§ Document segment:
--------

The present invention uses this phenomenon. In the present invention, the polishing pad is left for hours under such environmental circumstances, a temperature and/or a pressure of which are higher than that which the polishing pad is subjected to during polishing of a work, that is, an operating temperature and a pressure of the polishing pad so that the visco-elastic property of the polishing pad may change. The polishing pad can also be left for hours under such environmental circumstances, a pressure of which is equal to the operating pressure; or a temperature of which is higher than the operating temperature and a pressure of which is equal to the operating pressure. That is, in the present invention, the deformation which rapidly progresses right after applying the load is progressed as large as possible.

--------

§ Information shown:
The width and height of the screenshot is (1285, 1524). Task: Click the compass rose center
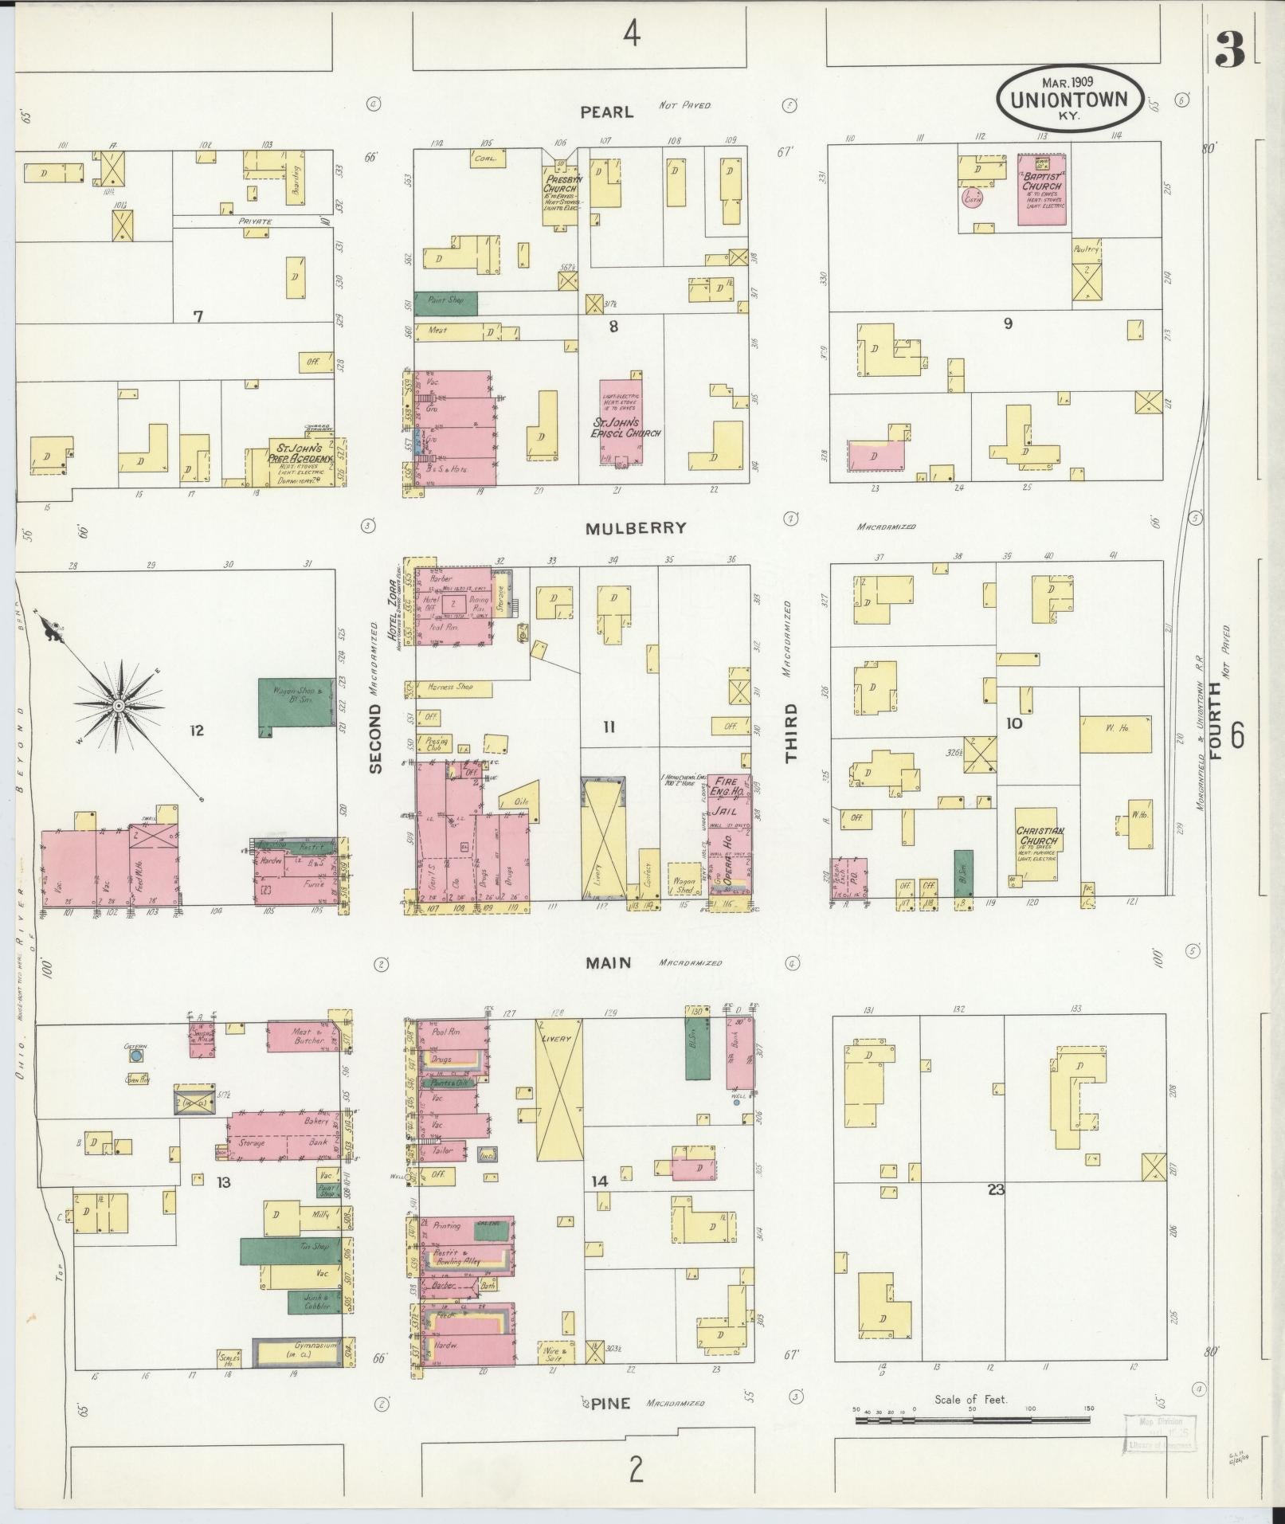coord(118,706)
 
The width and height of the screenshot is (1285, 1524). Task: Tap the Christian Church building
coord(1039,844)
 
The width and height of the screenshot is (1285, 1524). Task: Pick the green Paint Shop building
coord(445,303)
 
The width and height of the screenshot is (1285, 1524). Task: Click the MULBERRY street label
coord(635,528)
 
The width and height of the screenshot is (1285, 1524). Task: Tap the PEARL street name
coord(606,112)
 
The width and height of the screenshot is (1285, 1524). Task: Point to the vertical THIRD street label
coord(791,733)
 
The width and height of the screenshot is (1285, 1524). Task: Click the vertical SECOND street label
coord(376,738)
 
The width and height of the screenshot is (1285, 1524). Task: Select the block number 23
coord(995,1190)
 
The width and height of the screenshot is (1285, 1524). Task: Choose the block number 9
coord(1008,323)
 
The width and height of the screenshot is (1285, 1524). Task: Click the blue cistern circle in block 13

--------

§ Task requirements: Reproduce the polishing pad passage word for word, from "The present invention uses" to "large as possible.".

§ Solution below:
The present invention uses this phenomenon. In the present invention, the polishing pad is left for hours under such environmental circumstances, a temperature and/or a pressure of which are higher than that which the polishing pad is subjected to during polishing of a work, that is, an operating temperature and a pressure of the polishing pad so that the visco-elastic property of the polishing pad may change. The polishing pad can also be left for hours under such environmental circumstances, a pressure of which is equal to the operating pressure; or a temperature of which is higher than the operating temperature and a pressure of which is equal to the operating pressure. That is, in the present invention, the deformation which rapidly progresses right after applying the load is progressed as large as possible.